Illegal Moves may be their second album on the Trouble In Mind label, and third album proper over-all, aside from various bits and pieces you will find on Bandcamp, but there is no sense of that dreaded inspiration running out any time soon. Politically charged as always, they discard with lyrics to bring the leftist agenda into the free-form workouts, and in doing so bring a heavy charged message to the streets. It’s the kind of political kick in the teeth that has been missing since the early days of hip hop, and undoubtedly a sign of the times right now. That aside, its not all rallying against “the man” but also about having fun along the way.
That agenda is set out in the wonderful opening gambit of ‘New Dad Blues’, a boisterous romp where an energetic melody plays out over a free-form workout.

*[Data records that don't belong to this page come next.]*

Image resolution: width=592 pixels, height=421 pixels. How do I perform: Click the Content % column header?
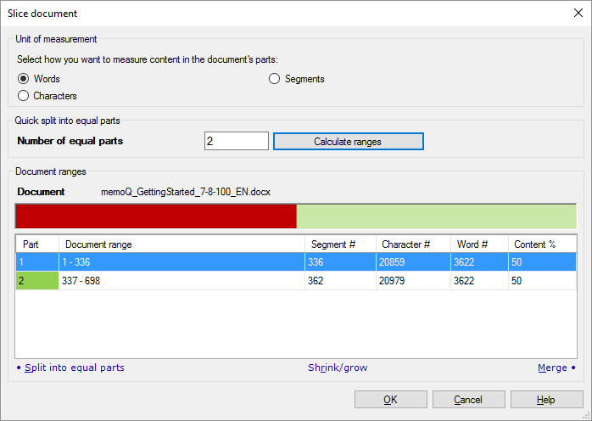coord(541,244)
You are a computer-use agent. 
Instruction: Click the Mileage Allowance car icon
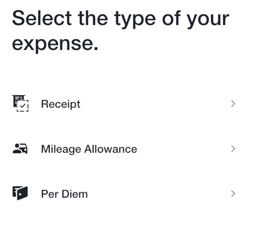[20, 149]
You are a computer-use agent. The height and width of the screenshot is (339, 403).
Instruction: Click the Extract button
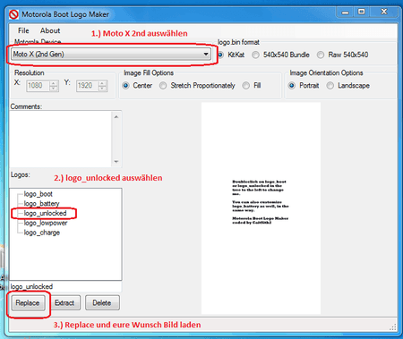[x=64, y=303]
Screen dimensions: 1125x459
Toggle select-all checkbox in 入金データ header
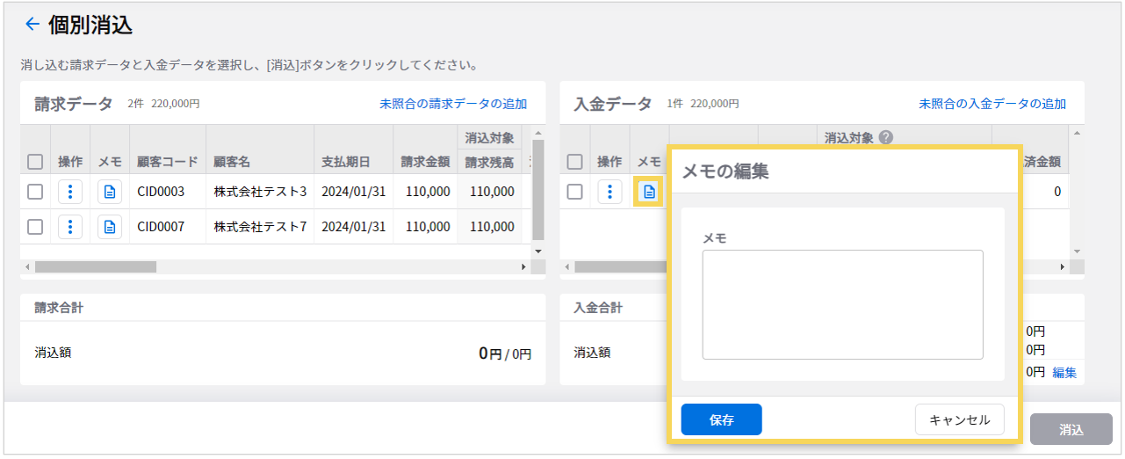coord(574,162)
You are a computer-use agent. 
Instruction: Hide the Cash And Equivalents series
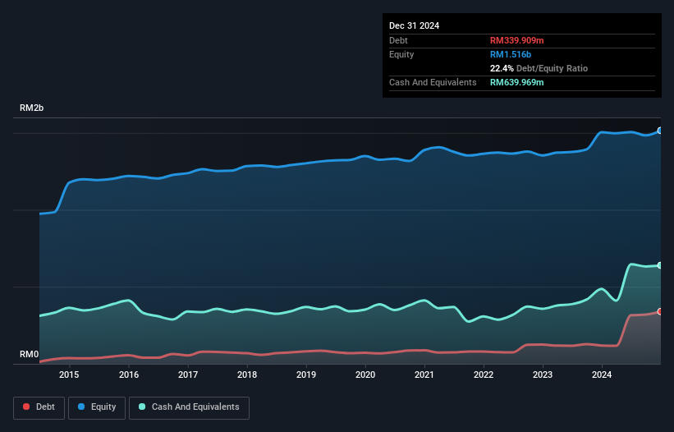click(189, 407)
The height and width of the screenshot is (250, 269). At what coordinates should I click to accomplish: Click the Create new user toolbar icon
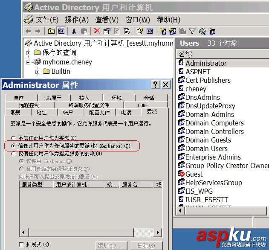(x=163, y=31)
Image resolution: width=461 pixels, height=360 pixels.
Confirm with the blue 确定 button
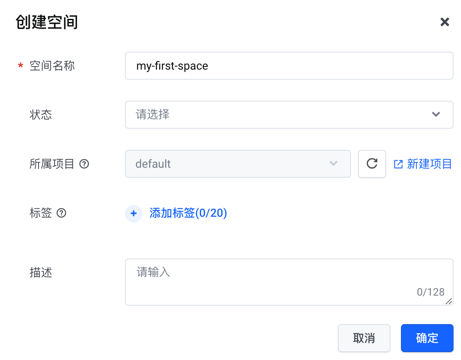click(427, 338)
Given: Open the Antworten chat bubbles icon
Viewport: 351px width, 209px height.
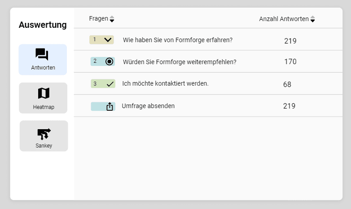Looking at the screenshot, I should click(x=42, y=54).
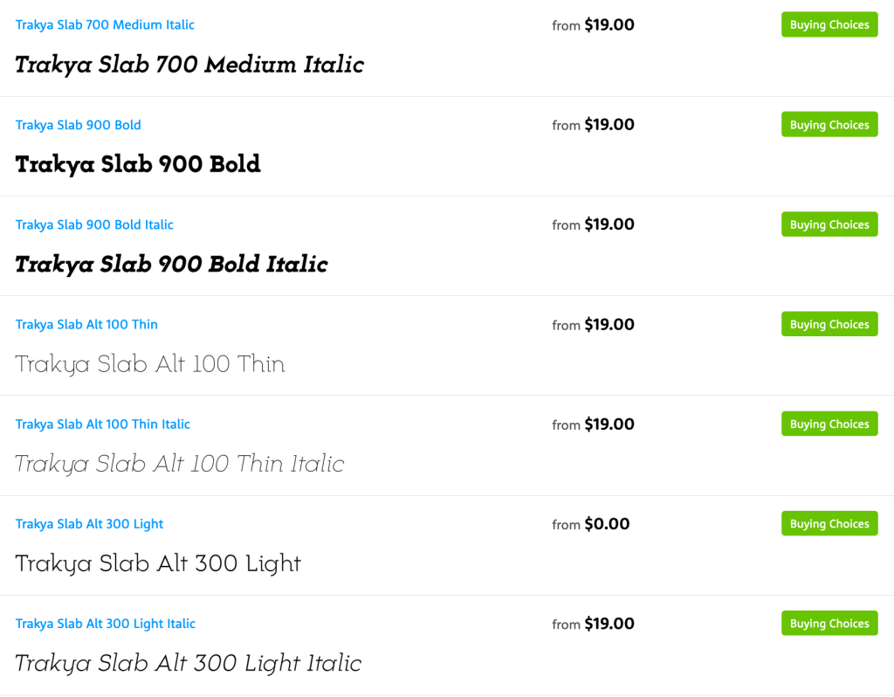Click the Trakya Slab 700 Medium Italic preview sample

(189, 65)
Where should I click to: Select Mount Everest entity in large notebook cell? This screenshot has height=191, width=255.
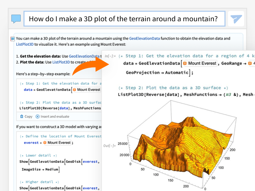(200, 63)
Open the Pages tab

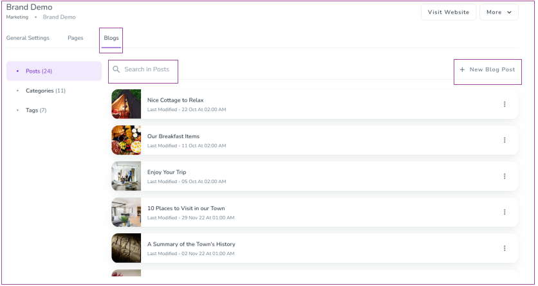[75, 38]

It’s feet to the floor as they entice you to move your body in ways you might not have done since the height of Studio 54, although this ain’t no disco, and it certainly ain’t no foolin’ around.
The chugging riff of ‘Beautiful Crystals’ is a precursor to another powerful weapon in the Sunwatchers arsenal. Whilst the metronomic beat pulls you in, a sudden sense of being within some 70’s crime-fighting series arises from the glorious melody. This is what the band excel at, and you are never two steps away from another tuneful interlude to break up the squall of sax and rhythm that could so easily overcome your senses.
That swirling vortex of sax and organs is found to be alive and kicking on ‘Greeneyed Pigmen (Get The Blade)’ but this is then tempered by the chilled out ‘Everybody Play’ which lulls you into its night-time world of slow sax playing. It also signals a slight lull in the album if truth be told, as ‘Psych Driving’ runs steadily out of ideas. This is only a minor incursion before we lift off again into the sun with a triumphant cover of Alice Coltrane’s ‘Ptah, The El Daoud’ which rises like the proverbial phoenix before setting us down with the slide guitar of ‘Strollin’ Coma Blues’. We start with the blues, and end with the blues, and all music is built on the blues within Sunwatchers world.
So, an album that’s not for the casual listener, but certainly one that pays if you give it chance. The energy can overcome you at times, but when the band hit their stride they sound like the greatest free-form jazz/psych band ever. Unlike most other bands around these days, they preach a political agenda, but that is kept for the listener to decide through the squalls of music, rather than a lyrical output. Challenging, but fun too.